Linux/Bash Command Line Primer

learning-objectives

  • Understand how what the command line is
  • Understand basic command line syntax
  • Know the functions of the most common commands

Command Line Intro

The Command Line (sometimes called ‘the terminal’, ‘shell’, ‘Bash’, etc.) is an alternative to using a graphical interface (GUI, pronounced “gooey”) or point-and-click interfaces to operate a computer. Actually, command line came before GUIs and although it’s older, it is the most popular way for researchers to use the computer and installed software. Imagine trying to explain to someone how to make a recipe using only pictures (not even video). You would need a lot of photos! If they wanted to modify the recipe for someone else, they would need to take new photos. While photos help a cook, having written instructions is much clearer. Using the command line, we can explicitly write every single instruction we want the computer to run; this means our analysis is always completely documented.

Note

It does take time to learn the command line, and some things about the command line are difficult the first time you try. This primer will cover just the basics needed to make the tutorial easier to understand. To learn more, we suggest the Software Carpentry lessons on the UNIX command line.

Command Line Syntax

As the name suggests, everything run at the command line is a command. The Syntax for a command looks like this:

command [options]

The [options] are some options that modify the command, and as the name implies these are optional. Some commands may take an <input>; here the pointed brackets suggest that the input is required.

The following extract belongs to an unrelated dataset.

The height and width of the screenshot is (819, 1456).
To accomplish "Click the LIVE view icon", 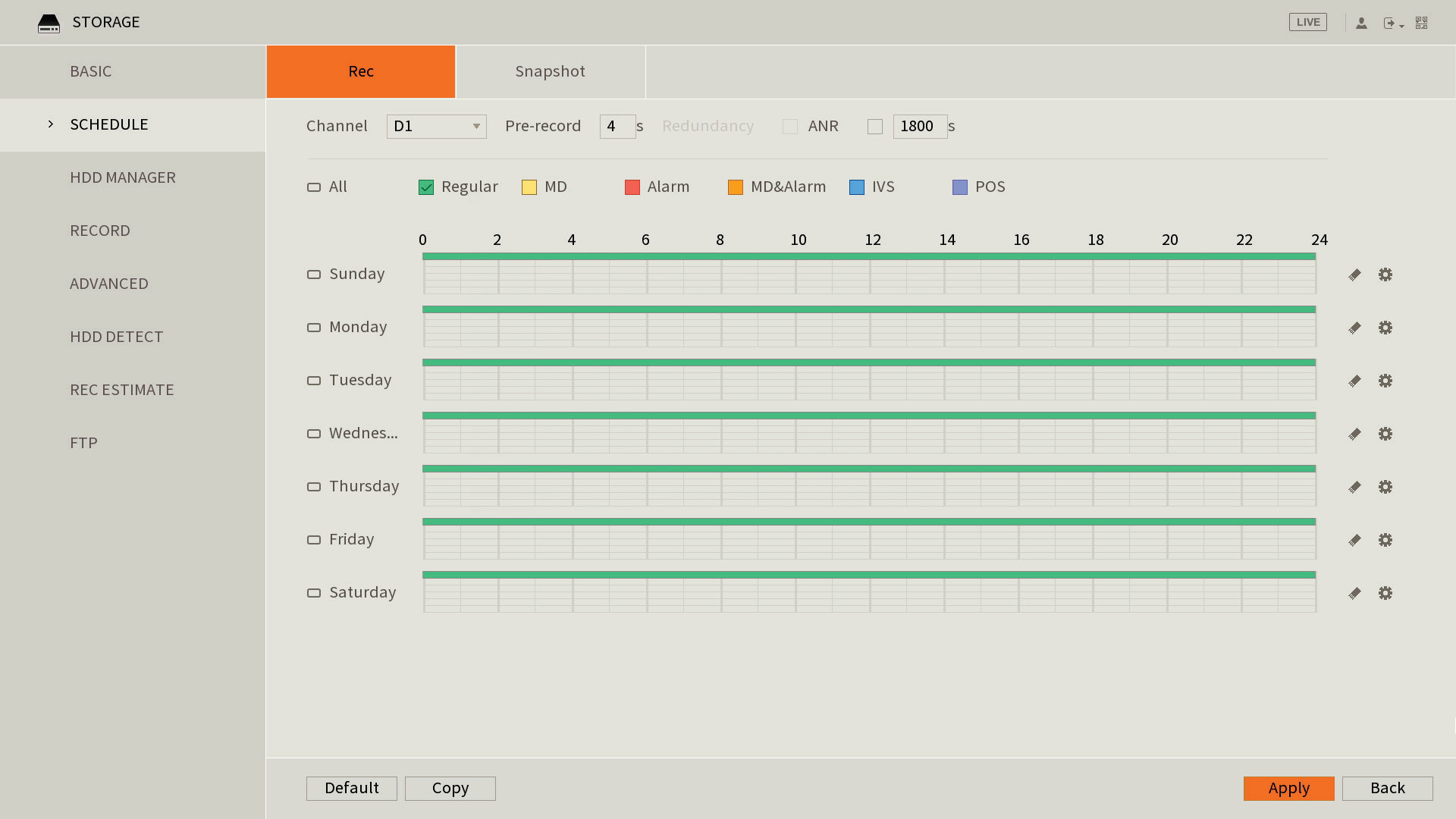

One common command is the ls (list) command. Typing this will show the contents of the current directory:

ls

To see what directory you are in, you can use the pwd command to see the current working directory:

pwd

The ls command takes options. You can list the content of a specific directory. For example to see the contents of /home/gea_user/ you would try:

ls /home/gea_user/

Note there is always a space between a command (ls) and its inputs or options (/home/gea_user/)

Command Glossary

These are some commands you are likely to see:

  • cat - Concatenate: Print a file to the screen
    • Example: cat file.text
  • cd - Change Directory: Change the working directory to a new directory
    • Example: cd /path/to/desired/new/directory
  • cut - Cut: Choose a column from a tab-delimited file (spreadsheet)
    • Example: cut -f (column number to choose) file.txt
  • head - Head: See the first few lines of a file
    • Example: head -n (number of lines to show) file.txt
  • ls - List: Show the content of a directory
    • Example: ls /directory/to/show
  • mkdir - Make directory: Make a new directory/folder
    • Example: mkdir name_of_new_directory
  • mv - Move: Move a file(s) or directory
    • Example: mv /file/at/old/location/ /new/location/to/move/to
  • rm - Remove: Delete a file/directory (must use -r option to delete a directory)
    • Example: rm name_of_file_to_delete
  • wget - W get: Download a file from a URL
    • Example: wget http://some.url.com

More Command Line Syntax Tips

Pay attention to spaces and special characters

The Command Line requires you to be very exact in your syntax. In general, you don’t want to have file names with special characters (e.g. !#$%^&* etc.). Also, you cannot use spaces in file names (use underscore or dash instead).

Wildcards

In some cases you will see the wildcard character ‘*’. This asterisk generally means match any character. For example the command

mv *.html /directory

Would mean “move any file as long as it ends in “.html” to a place called /directory

Long Commands and Loops

Long Commands

Sometimes you will see a command that looks like this:

for file in *_trimmed.fastq.gz; do output=$(basename --suffix=.fastq.gz_trimmed.fastq.gz $file)_quant; kallisto quant\
--single\
--threads=8\
--index=/home/gea_user/rna-seq-project/transcriptome/Mus_musculus.GRCm38_index\
--bootstrap-samples=25\
--fragment-length=200\
--sd=20\
--output-dir=$output
done

The backslash (\) is just a way of splitting up the command over multiple lines to make it easier to read. We could also write the same command like this (more difficult to read):

for file in *_trimmed.fastq.gz; do output=$(basename --suffix=.fastq.gz_trimmed.fastq.gz $file)_quant;
kallisto quant --single --threads=8 --index=/home/gea_user/rna-seq-project/transcriptome/Mus_musculus.GRCm38_index
--bootstrap-samples=25 --fragment-length=200 --sd=20 --output-dir=$output;
done

Loops

You will also see loops with a syntax that begins with a statement like ‘for’ or ‘while’. For example:

for trimmed_file in /home/gea_user/rna-seq-project/trimmed-reads/*_trimmed.fastq.gz
 do
 fastqc $trimmed_file
 done

or

while read line; do prefetch $line; done<finalsamples.txt; done

A loop usually takes several files and performs one or more operations to that file. See the Software Carpentry loop lesson for more on this.

Variables

At the shell you will sometimes see a ‘$’ in front of a word. This ‘$’ indicates that the word is a variable. You will usually see this inside of loops and the Software Carpentry loop lesson also goes into further explanation.

Tip

The website Explain Shell allows you to take a line of Linux code and break it down into an annotated explanation.